## TRY IT
Write out the complete data exactly as written.

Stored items

++++++++++++++++++++

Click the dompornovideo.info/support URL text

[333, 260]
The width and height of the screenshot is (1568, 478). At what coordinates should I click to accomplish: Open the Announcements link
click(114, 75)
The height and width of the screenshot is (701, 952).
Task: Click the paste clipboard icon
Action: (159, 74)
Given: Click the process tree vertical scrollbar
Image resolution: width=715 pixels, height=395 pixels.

++++++++++++++++++++

## ANSWER SPACE
Click the dompornovideo.info/support URL text

[333, 260]
The width and height of the screenshot is (1568, 478). At what coordinates should I click to accomplish: Open the Announcements link
click(114, 75)
The height and width of the screenshot is (701, 952).
Task: Click the paste clipboard icon
Action: (159, 74)
Given: Click the process tree vertical scrollbar
Image resolution: width=715 pixels, height=395 pixels.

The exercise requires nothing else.